((

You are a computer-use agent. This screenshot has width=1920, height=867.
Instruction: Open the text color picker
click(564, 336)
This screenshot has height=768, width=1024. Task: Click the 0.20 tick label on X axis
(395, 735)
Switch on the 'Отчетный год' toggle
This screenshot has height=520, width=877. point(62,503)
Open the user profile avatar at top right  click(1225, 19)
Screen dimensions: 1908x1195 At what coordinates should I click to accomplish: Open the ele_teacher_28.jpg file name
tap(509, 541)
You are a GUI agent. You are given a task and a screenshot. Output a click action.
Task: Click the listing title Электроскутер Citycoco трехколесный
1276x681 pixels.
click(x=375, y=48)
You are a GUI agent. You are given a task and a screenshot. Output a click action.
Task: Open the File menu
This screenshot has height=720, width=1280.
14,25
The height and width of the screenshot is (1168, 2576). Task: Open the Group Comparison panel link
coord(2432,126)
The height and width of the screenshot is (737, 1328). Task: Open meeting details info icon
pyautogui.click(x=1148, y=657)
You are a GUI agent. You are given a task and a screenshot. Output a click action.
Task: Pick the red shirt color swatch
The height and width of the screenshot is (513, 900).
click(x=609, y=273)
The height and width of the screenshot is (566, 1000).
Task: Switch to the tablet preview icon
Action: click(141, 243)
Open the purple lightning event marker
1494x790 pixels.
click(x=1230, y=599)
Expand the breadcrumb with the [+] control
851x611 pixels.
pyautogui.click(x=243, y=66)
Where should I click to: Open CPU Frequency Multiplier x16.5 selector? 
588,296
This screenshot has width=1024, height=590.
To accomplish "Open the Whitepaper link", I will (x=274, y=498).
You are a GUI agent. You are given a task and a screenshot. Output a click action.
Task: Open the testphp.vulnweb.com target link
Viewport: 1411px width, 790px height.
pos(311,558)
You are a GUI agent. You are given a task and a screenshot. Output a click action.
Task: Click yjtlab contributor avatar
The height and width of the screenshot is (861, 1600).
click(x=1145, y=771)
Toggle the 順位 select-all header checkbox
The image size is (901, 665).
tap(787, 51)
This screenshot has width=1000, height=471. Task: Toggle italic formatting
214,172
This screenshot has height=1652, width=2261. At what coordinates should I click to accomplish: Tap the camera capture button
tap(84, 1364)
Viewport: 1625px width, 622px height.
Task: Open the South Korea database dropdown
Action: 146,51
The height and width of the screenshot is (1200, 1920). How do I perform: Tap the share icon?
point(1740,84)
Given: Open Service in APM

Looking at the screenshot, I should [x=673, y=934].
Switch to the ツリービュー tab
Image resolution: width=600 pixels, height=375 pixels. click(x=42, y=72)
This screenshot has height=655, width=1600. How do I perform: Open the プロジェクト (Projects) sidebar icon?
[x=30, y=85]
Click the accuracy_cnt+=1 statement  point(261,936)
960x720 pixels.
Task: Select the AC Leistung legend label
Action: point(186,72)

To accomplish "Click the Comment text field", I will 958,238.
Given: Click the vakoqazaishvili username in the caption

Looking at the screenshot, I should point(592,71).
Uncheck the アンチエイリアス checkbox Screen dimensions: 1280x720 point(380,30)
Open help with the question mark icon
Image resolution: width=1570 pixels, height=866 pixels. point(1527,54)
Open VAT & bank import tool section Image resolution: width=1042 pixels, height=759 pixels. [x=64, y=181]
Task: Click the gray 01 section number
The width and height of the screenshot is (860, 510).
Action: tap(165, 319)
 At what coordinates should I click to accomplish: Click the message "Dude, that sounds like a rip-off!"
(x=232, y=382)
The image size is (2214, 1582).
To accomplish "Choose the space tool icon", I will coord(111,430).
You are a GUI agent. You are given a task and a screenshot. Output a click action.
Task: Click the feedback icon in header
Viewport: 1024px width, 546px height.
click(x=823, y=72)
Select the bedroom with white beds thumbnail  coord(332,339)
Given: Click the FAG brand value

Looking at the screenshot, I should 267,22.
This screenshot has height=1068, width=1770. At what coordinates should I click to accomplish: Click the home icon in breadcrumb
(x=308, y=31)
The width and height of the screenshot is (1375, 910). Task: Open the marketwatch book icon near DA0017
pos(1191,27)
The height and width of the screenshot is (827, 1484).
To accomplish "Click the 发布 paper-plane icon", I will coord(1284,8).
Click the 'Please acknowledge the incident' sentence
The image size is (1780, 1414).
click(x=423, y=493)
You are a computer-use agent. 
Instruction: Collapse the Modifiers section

))

REQUIREMENT »
Find each line in the rows above that contains the string "tool", and copy those lines out in full.

RESULT OF THE EXERCISE »
Open VAT & bank import tool section Image resolution: width=1042 pixels, height=759 pixels. [x=64, y=181]
To accomplish "Choose the space tool icon", I will coord(111,430).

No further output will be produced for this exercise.